The European Union is the major economic power most consistently supportive of the global trade system. Hasty actions undermining this such as vaccine export bans would come at a high price to its standing.
There has been a better start to trade policy in 2021 than many had expected.
Ngozi Okonjo-Iweala took office as new World Trade Organization director-general after the US lifted their veto. The suspension of transatlantic tariffs resulting from the Boeing / Airbus dispute for four months was a great relief to significantly affected exporters not least Scotch Whisky producers in Britain. Katherine Tai was confirmed as US Trade Representative with overwhelming support from US senators.
It may not be a major breakthrough but this ‘Biden spring’ at least fulfils the promise of a return to mature international relations. With the UK choosing to join the Ottawa group of WTO supporters that includes the EU among other usual suspects there are grounds to be hopeful that post-2016 difficulties have peaked for the time being.
Yet amid such cautious optimism comes concern that the EU is moving in the other direction.

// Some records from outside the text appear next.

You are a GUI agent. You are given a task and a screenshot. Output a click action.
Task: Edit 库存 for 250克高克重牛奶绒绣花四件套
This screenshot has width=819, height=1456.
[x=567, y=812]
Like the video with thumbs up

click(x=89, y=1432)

The missteps of vaccine supply coupled with the ambiguities of ‘open strategic autonomy’ have led in particular to recurrent talk of dramatic actions including export bans and seizure of intellectual property.
Such actions if implemented would seem to go beyond accepted norms for WTO members. Given that of all the major trade powers the EU has been most consistently supportive of the core principles of the current rules based system, going down that path is a major risk.
The Big Three are not equally supportive of the WTO
There are many influencers at the WTO, from the particularly supportive like New Zealand or Chile, to the often obstructive, India and South Africa. But there are only three major powers, the US, China, and the EU. Any meaningful future for the WTO requires their support and cooperation.
Unfortunately the major powers of the WTO have been unable to agree on much in the last twenty years. We know all about the bilateral problems, the number of disputes between the US and EU, and the significant concerns in the US about the rise of China. But fundamentally the depth of US and China commitment to the WTO must be questioned.
The US has been a reluctant multilateralist for over a hundred years, from the original League of Nations to the International Criminal Court. Their sharing of sovereignty and following of rules determined by others has always been problematic, a major factor in the long running concerns over the WTO appellate body. The Trump administration’s threats to core MFN disciplines was thus not a wholly new US direction.
China has an even longer history of suspecting global interaction, and membership of the WTO has always felt like a transactional arrangement at least in part. Membership of the WTO was important for China’s economic development, but despite occasional hopes there have been few signs of it aspiring to a leadership role.
This leaves the EU as the only major power that fully believes in the WTO and the global rules, albeit suitably updated. That is a serious responsibility.
Supporting the rules does not mean being naïve
In recent years there has been a growing narrative in the EU of too much openness and naivety. Supporters of the International Procurement Instrument for example spoke of an EU not able to get the best for companies because the existing openness of EU procurement markets left little to use for reciprocal commitments.
Since 2019 the EU’s approach of open strategic autonomy has shifted the dial towards greater assertiveness. This has involved remaining open while also emphasising enforcement, reshoring, while still being careful to respect global rules on subsidies, and more conditionality on trade deals.
It is too early to tell how whether this change will succeed, though many have concerns about damaging economic growth through closing markets or imposing so much conditionality that trade deals don’t happen. However the problems around vaccine procurement and deployment seem to be influencing the Commission to go further, and discuss actively blocking exports. Such an action would clearly undermine trust in global trade rules.
The EU has arguably been the premier rule setter in global trade, as explained through the Brussels Effect, strength in international standardization, and 40 bilateral trade deals. That has surely delivered economic benefit, even if specifically evaluating its value is difficult.
To risk economic benefit and the future of the global trade system by imposing export bans would clearly be a dramatic step for the EU. To do so apparently because another country secured greater supplies of a single vaccine simply looks totally reckless and out of proportion.
Risks to the global trading system remain significant
Meanwhile a more engaging US administration does not yet change the fragility of the global trade system. As yet this is just a truce between the US and EU, with the same difficult issues such as food, data, subsidies, and WTO reform remaining. The joint application of sanctions towards China is in part encouraging, but at the likely cost of an increasingly uncompromising China on issues where their support would be required. The Republicans’ change from free trade to protectionist party looks likely to last at least until the next election. Relations between EU and UK remain tense.
The current global system may not be perfect for the EU, but it is not evident that there is a better one on offer. The existing EU trade agenda is in any case changing, while still respecting the importance of the rules to the EU.
An export ban, even just on a matter of pressing interest like vaccines, would be a big statement of a bloc no longer considering itself bound by global rules. To do so when the vaccines are in any case on the way, when there is likely to be little benefit, looks like panic. The EU would do well to think of its broader interests before reaching such a decision.
David Henig runs the column ‘Perspectives’ on the politics of global trade for Borderlex. He is also a UK director at the think tank ECIPE.